More than $500 million in cryptocurrency was siphoned from decentralized finance platforms in two separate exploits over a span of just over two weeks in April 2026, marking one of the largest sustained cyber theft campaigns attributed to state-linked actors in the history of digital assets.
The incidents, dubbed the Drift and Kelp exploits by blockchain security researchers, occurred on April 8 and April 19, 2026, respectively, and targeted vulnerabilities in cross-chain bridge protocols and liquidity pools within the Ethereum and Solana ecosystems. Together, the thefts represent a coordinated escalation in the frequency and scale of attacks originating from infrastructure linked to North Korea’s Lazarus Group, according to multiple cybersecurity firms tracking the activity.
Chainalysis, in a threat intelligence update released on April 20, 2026, confirmed that the Drift exploit resulted in the loss of approximately $220 million in various digital assets, including USDC, wETH, and staked SOL, after attackers exploited a flaw in the protocol’s validator approval mechanism.

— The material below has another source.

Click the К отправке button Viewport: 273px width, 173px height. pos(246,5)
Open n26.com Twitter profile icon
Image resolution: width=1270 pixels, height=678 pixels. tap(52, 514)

The Kelp exploit, which occurred eleven days later, drained over $280 million from a liquidity aggregator on the Solana network through a series of flash loan attacks that manipulated oracle prices to mint and drain value from synthetic asset vaults.

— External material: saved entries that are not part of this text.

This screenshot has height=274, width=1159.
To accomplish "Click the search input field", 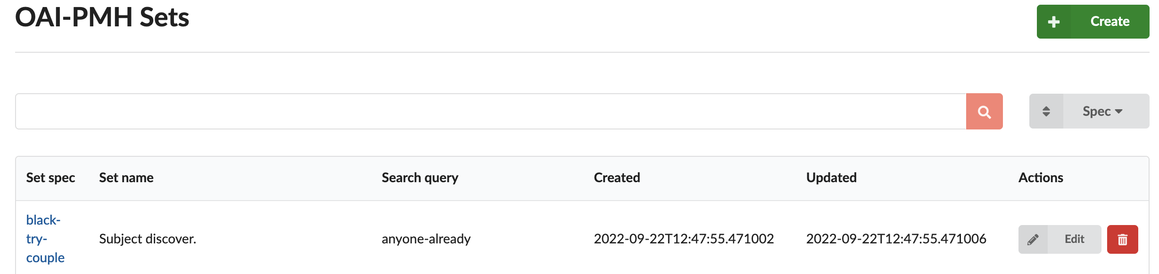I will click(x=472, y=111).
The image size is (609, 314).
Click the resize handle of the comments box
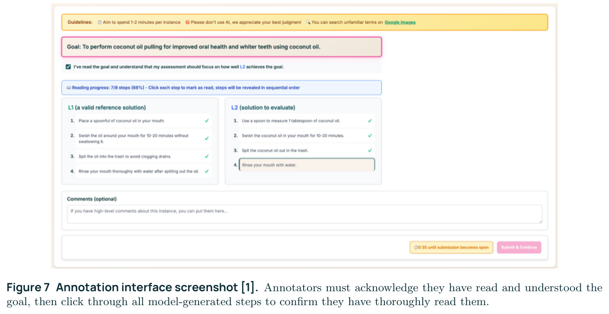pos(540,221)
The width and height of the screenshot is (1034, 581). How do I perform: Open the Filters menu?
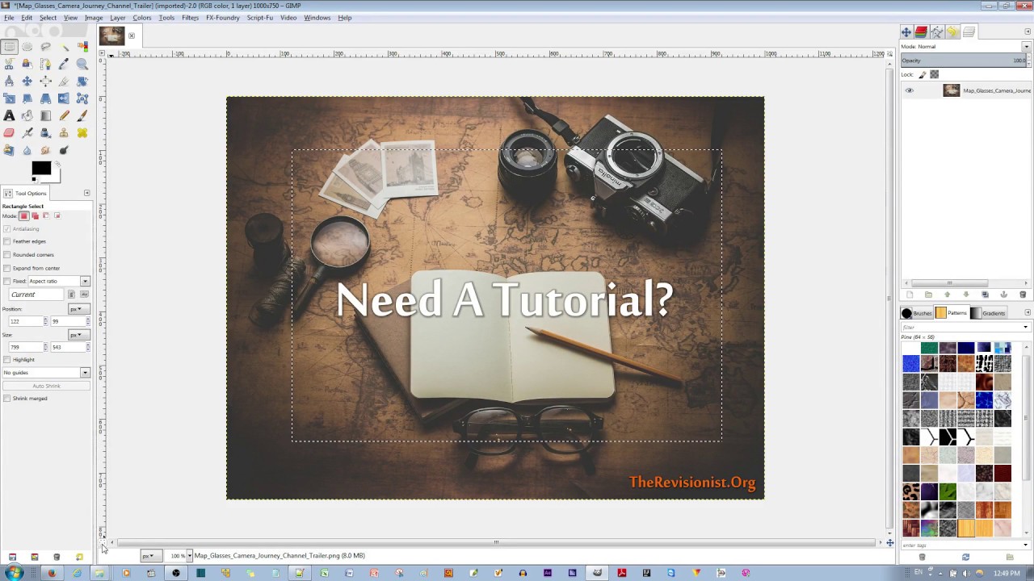pos(190,17)
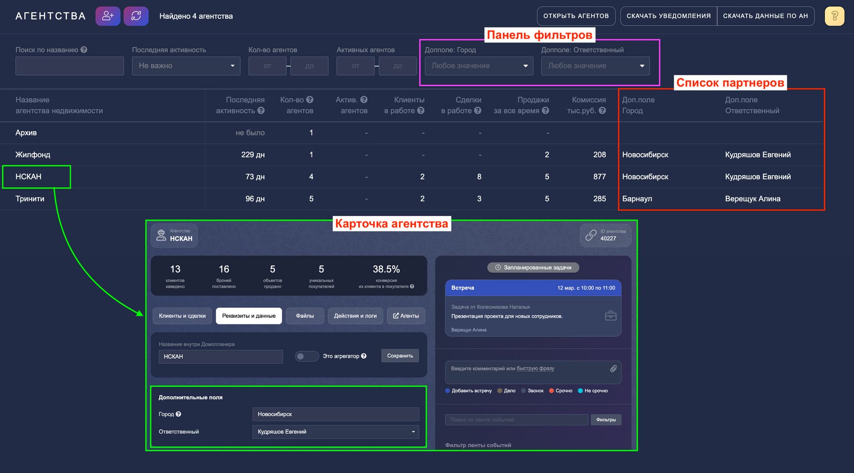Toggle the Это агрегатор switch

[306, 356]
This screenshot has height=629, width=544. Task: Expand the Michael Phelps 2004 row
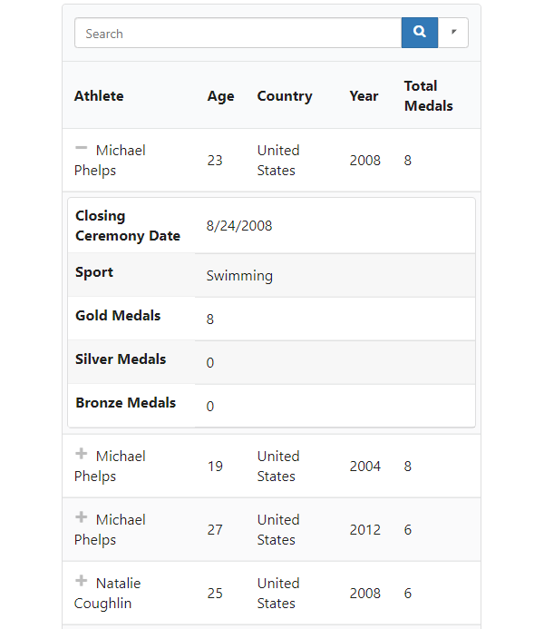tap(82, 454)
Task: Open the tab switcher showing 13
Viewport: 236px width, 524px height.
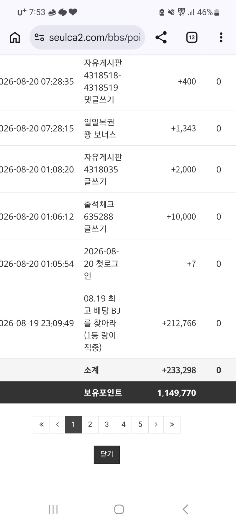Action: coord(192,37)
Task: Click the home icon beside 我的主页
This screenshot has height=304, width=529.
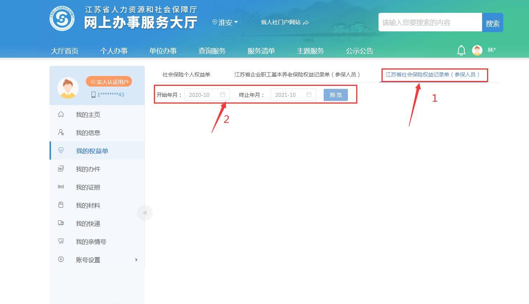Action: [61, 114]
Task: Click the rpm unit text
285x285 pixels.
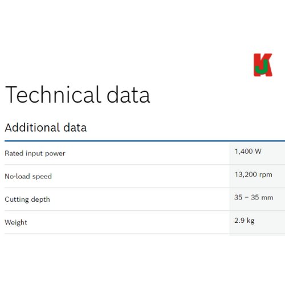Action: pyautogui.click(x=266, y=175)
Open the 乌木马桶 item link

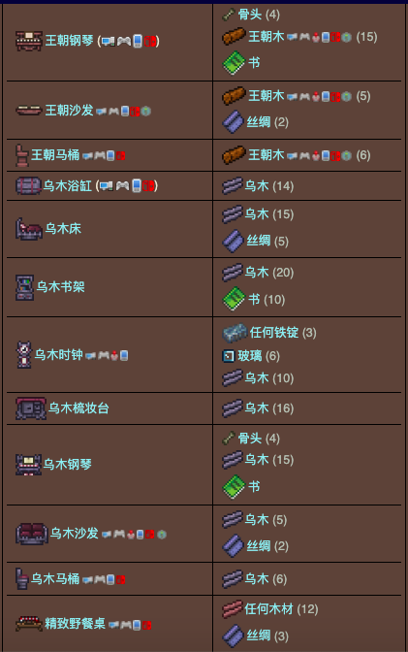tap(55, 579)
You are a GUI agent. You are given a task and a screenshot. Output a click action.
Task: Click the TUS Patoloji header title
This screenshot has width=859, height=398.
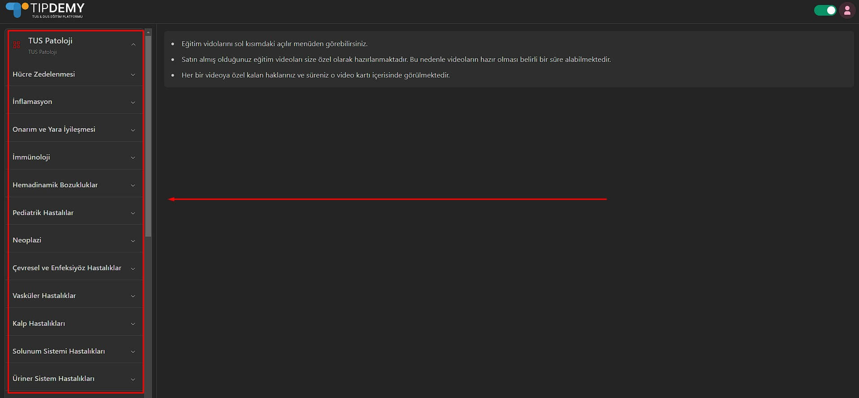pos(50,41)
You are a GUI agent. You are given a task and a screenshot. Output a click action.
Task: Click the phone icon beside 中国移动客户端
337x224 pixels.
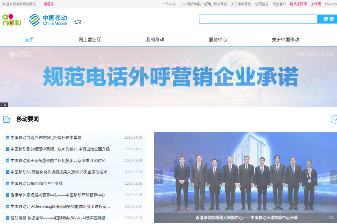(x=181, y=4)
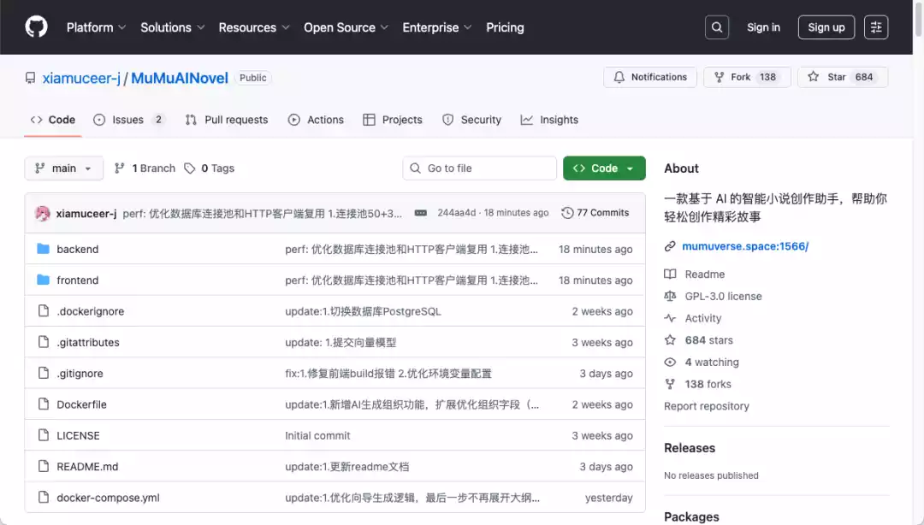Screen dimensions: 924x525
Task: Click the xiamuceer-j avatar in commit row
Action: tap(42, 213)
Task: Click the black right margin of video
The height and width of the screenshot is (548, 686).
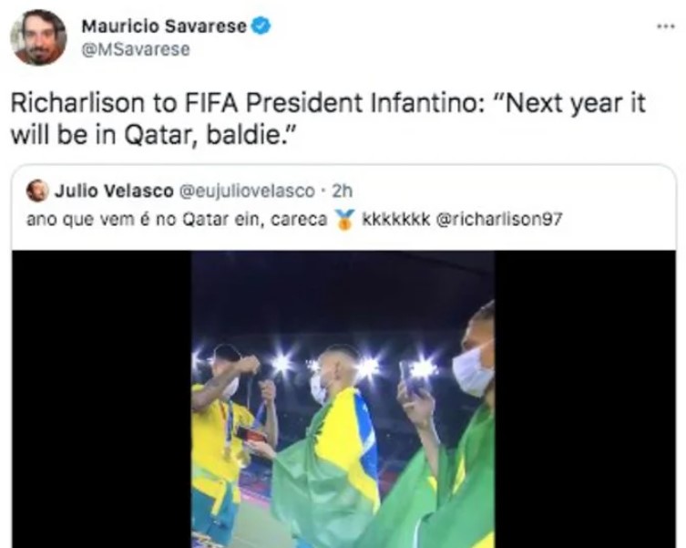Action: tap(585, 399)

Both incidents followed a similar pattern: initial compromise via social engineering of developer accounts, followed by the deployment of malicious smart contracts that bypassed multi-signature controls and routed funds through a series of mixers and cross-chain swaps before final consolidation in wallets associated with known Lazarus Group clusters. Elliptic’s blockchain analysis, published alongside Chainalysis’ report, traced over 80% of the stolen funds to addresses previously linked to North Korea’s Reconnaissance General Bureau, the state entity overseeing the country’s cyber operations.
The scale and timing of the attacks suggest a shift from opportunistic hacking to a sustained fundraising campaign, likely driven by the need to circumvent international sanctions that have severely restricted North Korea’s access to traditional financial systems. Since 2022, UN sanctions have limited the country’s ability to export coal, textiles, and seafood, while freezing overseas assets and banning luxury goods imports. In response, Pyongyang has increasingly turned to cybercrime, particularly cryptocurrency theft, to generate hard currency for its weapons programs and regime survival.

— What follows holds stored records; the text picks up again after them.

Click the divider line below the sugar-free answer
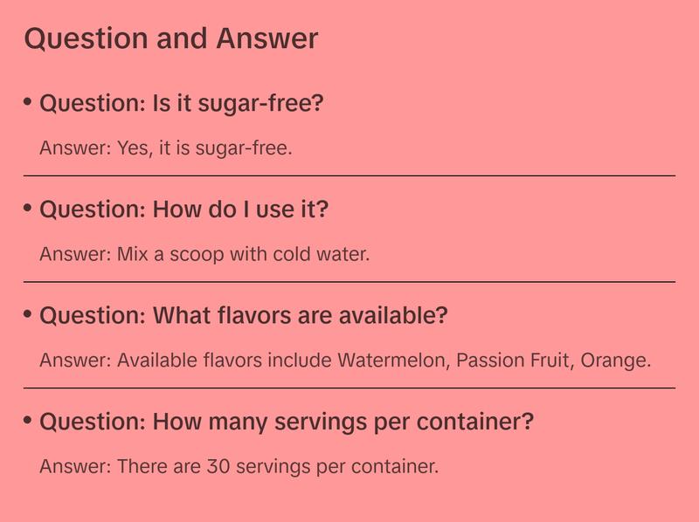This screenshot has width=699, height=522. click(350, 175)
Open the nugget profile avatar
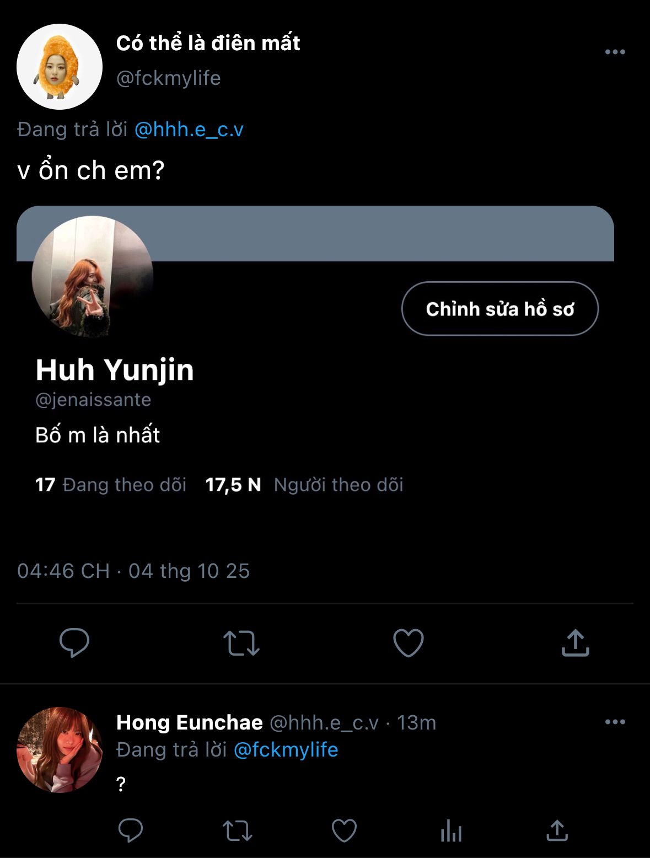The height and width of the screenshot is (858, 650). tap(60, 67)
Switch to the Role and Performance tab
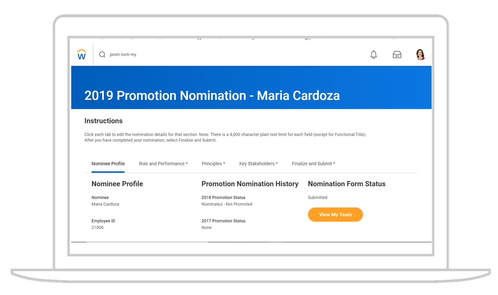Viewport: 498px width, 295px height. coord(162,164)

According to a 2025 report by the United Nations Panel of Experts on North Korea, cyber operations generated an estimated $1.2 billion for the regime between 2020 and 2023, with over half derived from cryptocurrency-related thefts and laundering. The 2026 incidents alone account for nearly 42% of that total in under a month, indicating a significant acceleration in operational tempo.
Decentralized finance platforms have become frequent targets due to their open-source nature, complex smart contract interactions, and often inadequate security audits. Unlike centralized exchanges, which can freeze accounts or reverse transactions under regulatory pressure, DeFi protocols lack central authority, making recovery of stolen funds nearly impossible. In both the Drift and Kelp cases, the affected platforms issued public statements acknowledging the breaches but confirmed that no user funds could be recovered due to the immutable nature of blockchain transactions.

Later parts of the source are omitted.